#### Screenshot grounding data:
────────

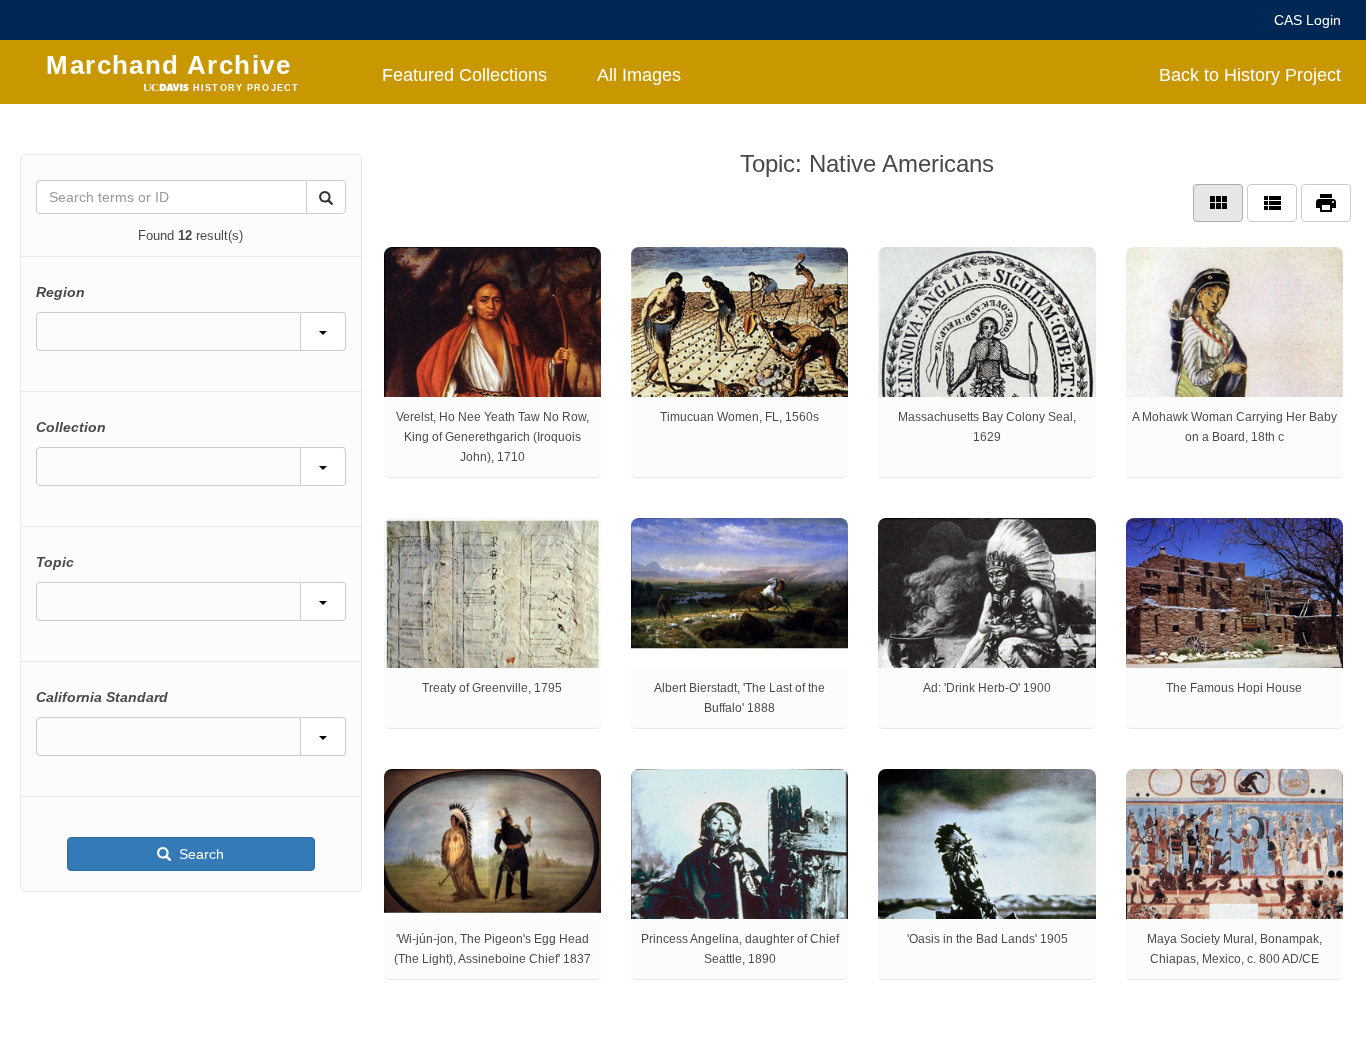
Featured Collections (464, 75)
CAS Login (1307, 20)
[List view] (1272, 203)
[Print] (1326, 203)
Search (199, 854)
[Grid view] (1218, 203)
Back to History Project (1250, 75)
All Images (639, 75)
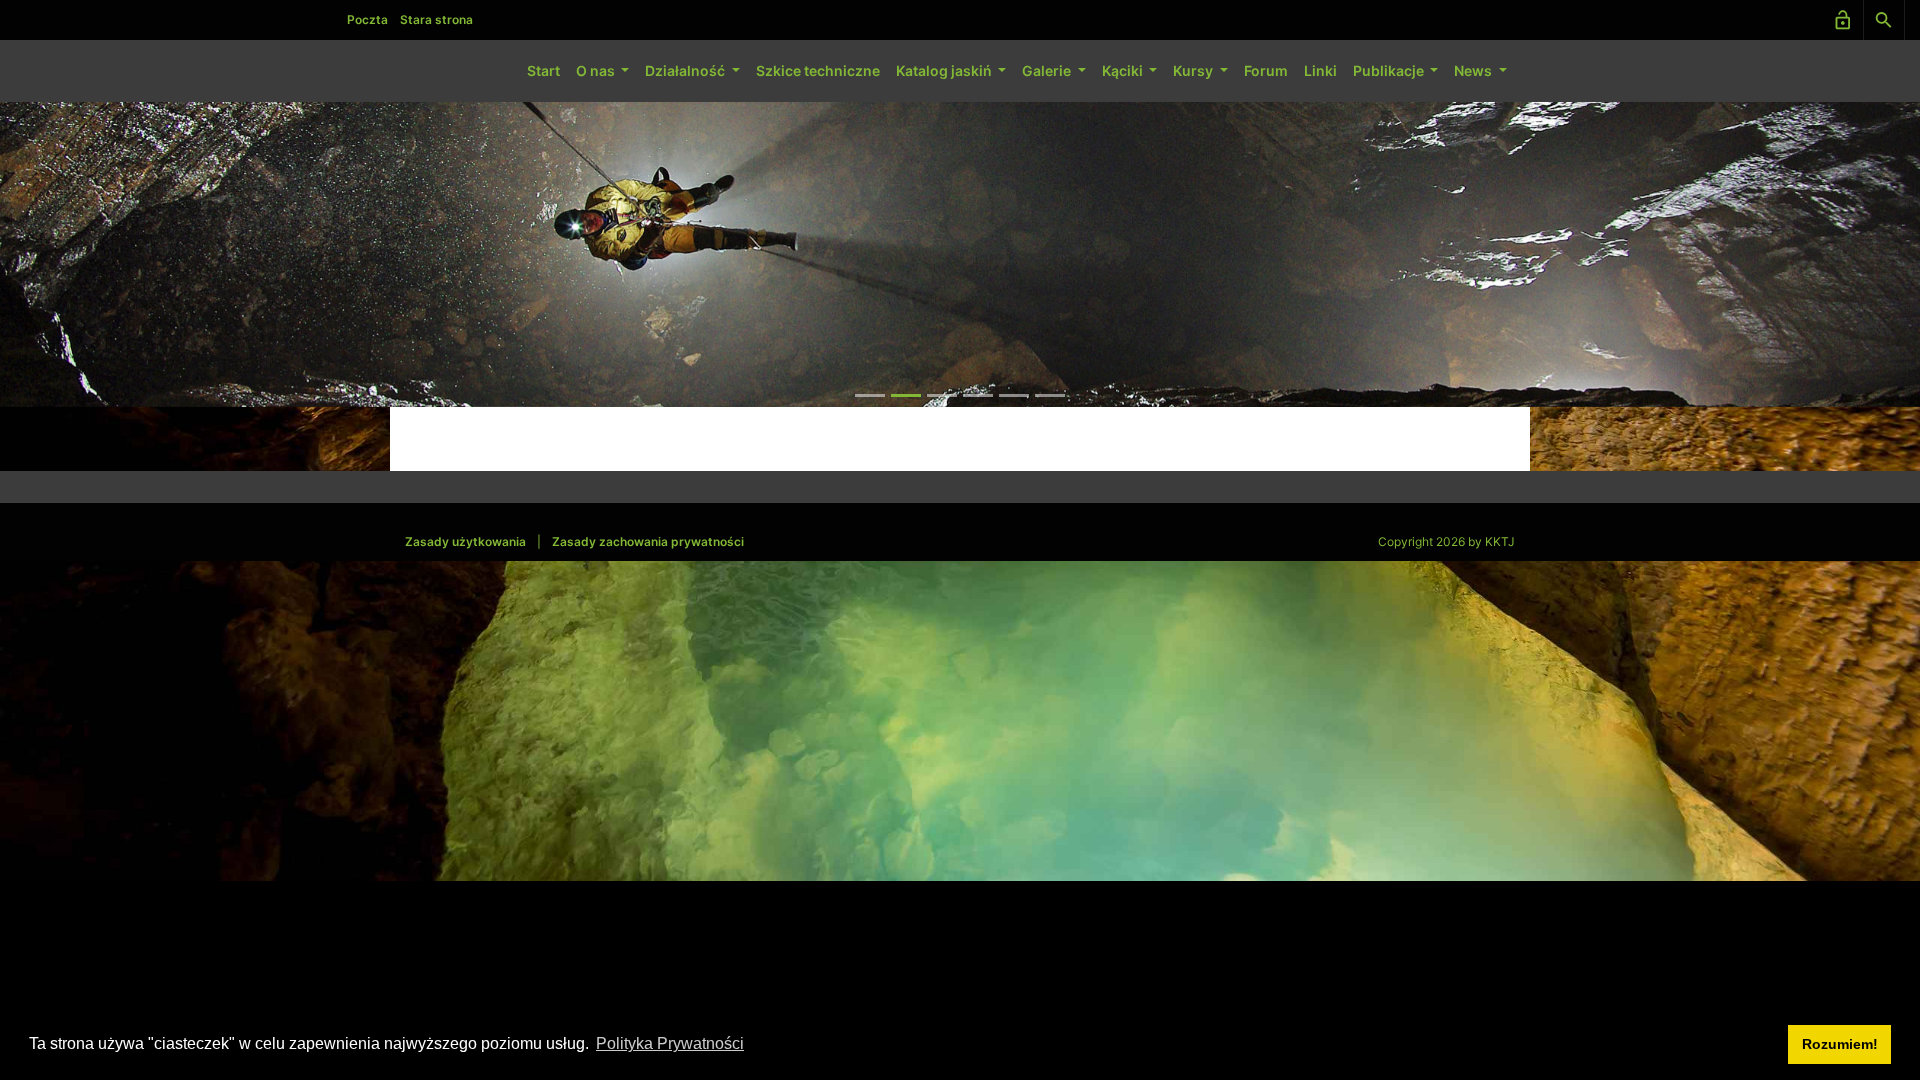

────────

#### PROBLEM:
Output the entries exactly as they appear, with no pictures included.

#### RESPONSE:
Featured Collections (464, 75)
CAS Login (1307, 20)
[List view] (1272, 203)
[Print] (1326, 203)
Search (199, 854)
[Grid view] (1218, 203)
Back to History Project (1250, 75)
All Images (639, 75)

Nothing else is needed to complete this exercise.